Wednesday, June 15, 2022

Apple, Continental, astroturfers use IoT as pretext for general devaluation of standard-essential patents in submissions to European Commission

This is my second post on submissions made by stakeholders to the European Commission's Directorate-General for the Internal Market (DG GROW) in response to its consultation regarding a "new framework for standard-essential patents [SEPs]." I have previously discussed Qualcomm's and Nokia's submissions, which call out Apple on its pursuit of the devaluation of SEPs.

While Internet of Things (IoT) products are indeed a major opportunity for European tech companies, I oppose any attempt to use the needs of small IoT companies as a pretext for a broad SEP devaluation agenda. It would be more than foolish to believe that the world's richest corporation--whose astroturfers even sponsored and organized an interview with a small app developer about SEP licensing issues though it's absolutely clear that it never had to license SEPs--truly cares about any licensing challenges that IoT startups may or may not face. About half of Apple's submission to the EC is a Charles River Associates paper on SEP licensing in the IoT sector, followed by another Charles River piece on small and medium-sized businesses and SEP licensing. Those Charles River papers are propaganda pieces styled as serious research.

Give me a break. Does Apple truly care about "transaction costs inefficiencies" (a quote from the first page of Apple's submission)? It has a licensing department, and an annual litigation budget in the billions of dollars (an Optis v. Apple FRAND trial is taking place in London).
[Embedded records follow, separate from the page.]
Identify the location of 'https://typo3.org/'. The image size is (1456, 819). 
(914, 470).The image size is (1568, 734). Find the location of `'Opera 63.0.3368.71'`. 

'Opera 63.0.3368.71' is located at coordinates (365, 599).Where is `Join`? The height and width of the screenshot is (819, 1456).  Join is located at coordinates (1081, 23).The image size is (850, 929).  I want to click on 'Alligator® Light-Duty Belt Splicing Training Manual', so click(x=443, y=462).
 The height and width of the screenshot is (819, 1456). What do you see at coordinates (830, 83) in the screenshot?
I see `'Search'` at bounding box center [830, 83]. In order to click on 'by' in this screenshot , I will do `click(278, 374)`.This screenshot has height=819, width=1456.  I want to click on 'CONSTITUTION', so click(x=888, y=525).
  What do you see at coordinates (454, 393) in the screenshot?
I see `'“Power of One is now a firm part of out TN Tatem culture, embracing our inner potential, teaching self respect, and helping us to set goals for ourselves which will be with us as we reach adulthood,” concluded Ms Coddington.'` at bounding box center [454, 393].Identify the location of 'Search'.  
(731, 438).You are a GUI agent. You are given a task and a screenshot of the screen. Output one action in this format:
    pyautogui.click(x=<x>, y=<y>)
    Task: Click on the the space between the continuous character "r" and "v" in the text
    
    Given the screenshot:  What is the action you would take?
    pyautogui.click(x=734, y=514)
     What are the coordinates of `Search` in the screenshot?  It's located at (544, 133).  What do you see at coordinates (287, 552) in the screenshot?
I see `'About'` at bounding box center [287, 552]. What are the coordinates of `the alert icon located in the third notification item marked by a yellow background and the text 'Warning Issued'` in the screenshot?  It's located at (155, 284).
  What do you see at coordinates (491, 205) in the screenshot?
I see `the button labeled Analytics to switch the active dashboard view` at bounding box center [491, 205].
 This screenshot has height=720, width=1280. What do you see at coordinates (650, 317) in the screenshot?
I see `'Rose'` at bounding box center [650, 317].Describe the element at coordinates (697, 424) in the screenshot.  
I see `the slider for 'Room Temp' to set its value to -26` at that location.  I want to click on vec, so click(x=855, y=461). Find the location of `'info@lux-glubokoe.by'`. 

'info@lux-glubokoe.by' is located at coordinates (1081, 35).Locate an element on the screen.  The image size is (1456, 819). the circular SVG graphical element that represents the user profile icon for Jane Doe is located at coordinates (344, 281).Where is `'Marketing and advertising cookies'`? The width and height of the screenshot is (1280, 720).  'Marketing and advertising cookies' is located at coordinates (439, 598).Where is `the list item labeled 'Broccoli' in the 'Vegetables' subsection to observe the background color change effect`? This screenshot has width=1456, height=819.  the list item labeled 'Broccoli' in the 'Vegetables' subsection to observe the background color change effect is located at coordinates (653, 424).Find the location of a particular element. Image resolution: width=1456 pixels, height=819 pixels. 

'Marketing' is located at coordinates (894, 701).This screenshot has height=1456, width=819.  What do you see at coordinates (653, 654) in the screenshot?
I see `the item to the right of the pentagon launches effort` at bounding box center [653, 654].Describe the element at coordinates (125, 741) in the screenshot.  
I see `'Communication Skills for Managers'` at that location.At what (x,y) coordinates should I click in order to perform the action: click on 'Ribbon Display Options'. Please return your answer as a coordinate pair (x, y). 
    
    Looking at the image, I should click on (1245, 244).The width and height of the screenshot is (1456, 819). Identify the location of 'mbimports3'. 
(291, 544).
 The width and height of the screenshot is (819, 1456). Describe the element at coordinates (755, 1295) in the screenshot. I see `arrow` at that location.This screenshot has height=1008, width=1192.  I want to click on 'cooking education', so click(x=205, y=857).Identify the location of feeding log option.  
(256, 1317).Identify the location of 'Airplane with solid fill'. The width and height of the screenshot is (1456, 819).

Apple quotes CRA's claim that "if licensing takes place at the component level instead, licensing transaction costs would be reduced by 99% in the IoT sector." Those actually working in SEP licensing can tell the EC about the practical challenges they face, especially when an end-product maker claims the patents have been exhausted but suppliers aren't--or at least aren't verifiably--paying royalties.

IoT is a huge and heterogeneous field in which you find everything from a simple smart meter, which may transmit a minuscule amount of data once or a few times per day, to connected cars, airplanes, and smart factories. In order for SEP holders to be fairly compensated for how their IP is put to use, they must be able to differentiate between fields of use, which is definitely most efficient at the end-product level.

What's even more important here is that transactional efficiencies can be achieved in various ways. For example, Nokia reached an agreement with Nordic Semiconductor that gives the chipmaker's customers a simple and straightforward option to license Nokia's SEPs.

Creative people will come up with new ideas, and reasonable people will implement them in commercially viable--i.e., efficient--ways.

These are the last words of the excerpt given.